Aleksandr Aamodt Kilde muss nach Wengen einen weiteren Abfahrtsklassiker auslassen. © GETTY IMAGES NORTH AMERICA / CHRISTIAN PETERSEN
Rückschlag für Kilde: Keine Abfahrt in Kitzbühel
In Wengen war Aleksandr Aamodt Kilde nicht am Start. Es sei noch etwas zu früh, meinte der Norweger über jenen Ort, wo er 2024 so schwer gestürzt war. Auch im ersten Kitzbühel-Training am Montag stand der Abfahrtsstar nicht auf der Startliste. Die große Frage ist deshalb: Wird Kilde die Hahnenkamm-Abfahrt bestreiten?
21. Januar 2026
Von: cst
Ganz der Alte ist Aleksandr Aamodt Kilde noch nicht. Der Norweger kämpfte sich nach zahlreichen Verletzungen – zugezogen in Wengen 2024 – und einer hartnäckigen Blutvergiftung zurück und gab Anfang der Saison sein Comeback im Skiweltcup. Zuletzt ließ Kilde die Lauberhorn-Rennen sausen, reiste aber nach Kitzbühel. Der Plan: Das Hahnenkamm-Wochenende zu bestreiten.

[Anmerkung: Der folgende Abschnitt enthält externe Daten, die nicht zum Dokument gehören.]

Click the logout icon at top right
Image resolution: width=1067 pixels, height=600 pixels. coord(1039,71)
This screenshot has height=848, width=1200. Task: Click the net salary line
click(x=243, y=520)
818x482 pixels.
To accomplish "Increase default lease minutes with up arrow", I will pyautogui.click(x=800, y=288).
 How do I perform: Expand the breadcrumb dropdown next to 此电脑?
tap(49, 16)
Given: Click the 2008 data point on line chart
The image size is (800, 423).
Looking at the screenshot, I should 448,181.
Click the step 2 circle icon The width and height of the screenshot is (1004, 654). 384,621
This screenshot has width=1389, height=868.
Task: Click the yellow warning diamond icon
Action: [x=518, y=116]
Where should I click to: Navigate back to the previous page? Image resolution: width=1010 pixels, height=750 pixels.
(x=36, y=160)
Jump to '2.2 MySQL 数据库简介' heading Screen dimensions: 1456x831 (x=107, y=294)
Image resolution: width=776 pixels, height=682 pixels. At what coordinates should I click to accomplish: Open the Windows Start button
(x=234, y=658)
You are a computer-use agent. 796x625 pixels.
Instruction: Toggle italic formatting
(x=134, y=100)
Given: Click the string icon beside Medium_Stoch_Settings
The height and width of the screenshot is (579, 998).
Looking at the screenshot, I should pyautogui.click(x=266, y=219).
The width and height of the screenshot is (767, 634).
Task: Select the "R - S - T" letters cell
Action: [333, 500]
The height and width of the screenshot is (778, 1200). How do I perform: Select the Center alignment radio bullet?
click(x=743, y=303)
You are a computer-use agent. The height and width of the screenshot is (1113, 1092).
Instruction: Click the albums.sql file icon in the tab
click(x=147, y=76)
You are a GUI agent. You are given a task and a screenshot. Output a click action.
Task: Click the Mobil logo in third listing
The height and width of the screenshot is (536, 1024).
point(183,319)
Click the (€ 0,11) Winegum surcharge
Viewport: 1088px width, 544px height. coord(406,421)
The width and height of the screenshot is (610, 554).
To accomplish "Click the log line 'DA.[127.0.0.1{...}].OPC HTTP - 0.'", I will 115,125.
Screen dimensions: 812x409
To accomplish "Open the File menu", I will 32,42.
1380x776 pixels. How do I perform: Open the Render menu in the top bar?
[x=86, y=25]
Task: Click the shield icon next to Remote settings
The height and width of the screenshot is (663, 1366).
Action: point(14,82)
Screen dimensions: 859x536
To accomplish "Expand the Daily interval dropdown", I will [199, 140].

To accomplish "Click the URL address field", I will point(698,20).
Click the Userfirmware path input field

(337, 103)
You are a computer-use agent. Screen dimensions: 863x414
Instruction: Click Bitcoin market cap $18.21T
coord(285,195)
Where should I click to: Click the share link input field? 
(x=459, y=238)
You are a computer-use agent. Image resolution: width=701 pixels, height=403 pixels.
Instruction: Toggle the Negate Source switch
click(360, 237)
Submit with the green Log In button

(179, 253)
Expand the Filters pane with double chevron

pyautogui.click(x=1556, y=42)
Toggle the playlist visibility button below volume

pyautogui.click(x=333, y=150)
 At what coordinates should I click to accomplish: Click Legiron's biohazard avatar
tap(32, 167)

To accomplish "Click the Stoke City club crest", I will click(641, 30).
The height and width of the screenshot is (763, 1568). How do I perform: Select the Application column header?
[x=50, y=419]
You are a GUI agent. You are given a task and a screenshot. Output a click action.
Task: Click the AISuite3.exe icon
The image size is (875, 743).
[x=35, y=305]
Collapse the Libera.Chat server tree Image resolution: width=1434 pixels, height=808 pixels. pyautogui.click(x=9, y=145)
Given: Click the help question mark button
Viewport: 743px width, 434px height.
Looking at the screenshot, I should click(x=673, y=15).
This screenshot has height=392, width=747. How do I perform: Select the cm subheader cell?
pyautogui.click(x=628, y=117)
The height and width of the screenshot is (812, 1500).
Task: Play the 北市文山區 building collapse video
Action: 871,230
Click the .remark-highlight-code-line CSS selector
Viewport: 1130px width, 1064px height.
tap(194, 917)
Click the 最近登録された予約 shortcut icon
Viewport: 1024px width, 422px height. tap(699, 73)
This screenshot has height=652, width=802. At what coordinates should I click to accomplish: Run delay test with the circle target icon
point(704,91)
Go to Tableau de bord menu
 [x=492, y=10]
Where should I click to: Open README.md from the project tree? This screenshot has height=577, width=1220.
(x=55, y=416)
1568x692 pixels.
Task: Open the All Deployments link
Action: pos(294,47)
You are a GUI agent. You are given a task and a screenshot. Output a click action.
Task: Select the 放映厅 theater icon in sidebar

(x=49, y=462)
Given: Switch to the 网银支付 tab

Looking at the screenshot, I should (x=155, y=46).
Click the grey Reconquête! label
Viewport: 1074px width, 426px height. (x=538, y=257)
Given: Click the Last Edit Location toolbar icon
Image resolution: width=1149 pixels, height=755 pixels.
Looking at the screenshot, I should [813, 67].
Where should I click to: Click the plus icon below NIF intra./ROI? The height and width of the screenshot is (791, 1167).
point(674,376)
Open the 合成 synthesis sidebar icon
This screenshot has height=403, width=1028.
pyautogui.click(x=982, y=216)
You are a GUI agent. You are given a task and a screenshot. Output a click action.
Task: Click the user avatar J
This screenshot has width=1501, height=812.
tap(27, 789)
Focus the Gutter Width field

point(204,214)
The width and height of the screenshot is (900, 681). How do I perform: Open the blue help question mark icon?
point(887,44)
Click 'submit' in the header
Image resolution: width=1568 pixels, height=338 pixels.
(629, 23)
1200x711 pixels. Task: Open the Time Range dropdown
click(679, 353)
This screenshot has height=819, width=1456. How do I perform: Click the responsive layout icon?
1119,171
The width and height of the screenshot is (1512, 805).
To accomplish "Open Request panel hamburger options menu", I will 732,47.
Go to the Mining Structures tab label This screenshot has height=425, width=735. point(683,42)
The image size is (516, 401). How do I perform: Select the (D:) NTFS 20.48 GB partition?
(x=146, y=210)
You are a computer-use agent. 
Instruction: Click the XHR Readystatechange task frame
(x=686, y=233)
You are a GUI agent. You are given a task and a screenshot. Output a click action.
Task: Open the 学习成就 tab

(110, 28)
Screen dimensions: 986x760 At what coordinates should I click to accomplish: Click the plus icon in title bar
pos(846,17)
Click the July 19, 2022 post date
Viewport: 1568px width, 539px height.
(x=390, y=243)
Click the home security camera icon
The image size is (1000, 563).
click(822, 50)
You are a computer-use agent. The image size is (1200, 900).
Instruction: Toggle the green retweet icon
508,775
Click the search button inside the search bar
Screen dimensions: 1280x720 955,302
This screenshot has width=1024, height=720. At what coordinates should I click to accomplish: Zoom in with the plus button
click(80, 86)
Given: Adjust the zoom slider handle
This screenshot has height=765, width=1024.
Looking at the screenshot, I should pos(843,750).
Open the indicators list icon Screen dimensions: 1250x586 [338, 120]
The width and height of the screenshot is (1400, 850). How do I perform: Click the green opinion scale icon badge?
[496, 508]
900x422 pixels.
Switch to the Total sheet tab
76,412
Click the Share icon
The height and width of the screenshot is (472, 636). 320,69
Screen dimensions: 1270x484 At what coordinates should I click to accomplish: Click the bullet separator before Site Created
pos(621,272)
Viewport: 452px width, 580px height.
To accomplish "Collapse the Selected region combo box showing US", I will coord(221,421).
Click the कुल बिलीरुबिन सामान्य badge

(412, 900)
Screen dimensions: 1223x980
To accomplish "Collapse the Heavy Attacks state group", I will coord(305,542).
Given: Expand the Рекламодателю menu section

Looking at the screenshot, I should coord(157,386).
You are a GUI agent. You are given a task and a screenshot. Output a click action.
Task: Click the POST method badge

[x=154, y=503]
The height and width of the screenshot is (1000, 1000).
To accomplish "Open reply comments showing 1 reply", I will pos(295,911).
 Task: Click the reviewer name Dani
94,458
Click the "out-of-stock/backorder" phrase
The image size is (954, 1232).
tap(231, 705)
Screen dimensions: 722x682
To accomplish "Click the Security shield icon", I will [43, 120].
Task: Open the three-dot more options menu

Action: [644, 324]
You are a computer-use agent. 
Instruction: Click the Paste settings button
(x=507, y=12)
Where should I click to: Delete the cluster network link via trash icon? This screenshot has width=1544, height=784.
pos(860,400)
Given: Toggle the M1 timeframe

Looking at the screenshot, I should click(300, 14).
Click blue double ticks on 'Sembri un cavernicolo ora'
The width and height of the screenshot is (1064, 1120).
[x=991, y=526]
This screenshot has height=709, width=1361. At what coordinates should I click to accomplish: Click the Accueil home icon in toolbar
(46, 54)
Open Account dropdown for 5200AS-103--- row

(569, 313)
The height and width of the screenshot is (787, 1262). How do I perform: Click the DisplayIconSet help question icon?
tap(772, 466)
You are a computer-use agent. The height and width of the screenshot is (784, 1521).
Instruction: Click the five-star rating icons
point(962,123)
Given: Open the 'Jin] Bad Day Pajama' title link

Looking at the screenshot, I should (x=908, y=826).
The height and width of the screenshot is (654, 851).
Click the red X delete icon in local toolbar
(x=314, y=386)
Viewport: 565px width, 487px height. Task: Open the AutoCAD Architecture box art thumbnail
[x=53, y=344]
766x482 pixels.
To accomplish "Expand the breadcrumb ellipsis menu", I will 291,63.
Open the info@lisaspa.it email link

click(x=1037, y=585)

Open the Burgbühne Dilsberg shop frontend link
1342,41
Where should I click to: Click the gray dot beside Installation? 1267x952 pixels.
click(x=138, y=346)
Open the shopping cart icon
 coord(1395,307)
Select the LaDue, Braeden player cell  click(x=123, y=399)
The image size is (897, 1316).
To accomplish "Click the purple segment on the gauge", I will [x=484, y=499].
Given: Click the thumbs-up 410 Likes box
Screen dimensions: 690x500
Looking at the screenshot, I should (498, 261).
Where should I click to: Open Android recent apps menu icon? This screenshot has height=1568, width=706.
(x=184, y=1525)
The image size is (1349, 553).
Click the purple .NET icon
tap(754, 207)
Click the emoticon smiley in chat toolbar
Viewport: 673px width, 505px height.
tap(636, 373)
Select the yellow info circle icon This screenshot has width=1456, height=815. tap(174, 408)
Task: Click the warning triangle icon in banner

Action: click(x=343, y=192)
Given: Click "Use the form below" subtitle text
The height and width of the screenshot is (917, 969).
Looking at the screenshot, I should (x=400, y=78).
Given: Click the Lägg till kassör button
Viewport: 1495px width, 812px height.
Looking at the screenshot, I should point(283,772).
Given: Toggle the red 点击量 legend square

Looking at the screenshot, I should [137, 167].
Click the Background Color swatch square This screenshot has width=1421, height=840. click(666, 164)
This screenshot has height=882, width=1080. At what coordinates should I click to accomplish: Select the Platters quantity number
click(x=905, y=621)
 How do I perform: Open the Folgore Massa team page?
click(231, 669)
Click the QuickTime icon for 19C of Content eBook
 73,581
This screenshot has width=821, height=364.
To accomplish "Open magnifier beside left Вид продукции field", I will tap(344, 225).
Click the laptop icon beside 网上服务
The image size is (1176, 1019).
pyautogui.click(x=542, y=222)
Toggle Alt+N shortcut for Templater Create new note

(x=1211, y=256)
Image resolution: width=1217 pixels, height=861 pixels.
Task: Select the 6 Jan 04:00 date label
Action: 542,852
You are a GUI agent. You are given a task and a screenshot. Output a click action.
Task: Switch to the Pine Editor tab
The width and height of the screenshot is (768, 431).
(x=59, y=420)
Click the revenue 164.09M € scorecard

Daraus wird allerdings nichts, wie der Norweger am Mittwochvormittag mitteilte. Zwar begab sich Kilde am Morgen zum Starthaus der Abfahrt, am Training und am Rennen wird er aber nicht teilnehmen. „Nach dem Training am Sonntag haben mich Rückenschmerzen eingebremst. Seit Montag kann ich nicht Skifahren.“ Die Folgen schiebt Kilde direkt nach: „Das heißt, keine Abfahrt für mich.“
Aufgeben will Kilde aber nicht. „Ich und mein Team kämpfen weiter. Wir schauen von Tag zu Tag“, so der Norweger, der immer wieder mit Rückenproblemen zu kämpfen hatte – und offenbar immer noch hat.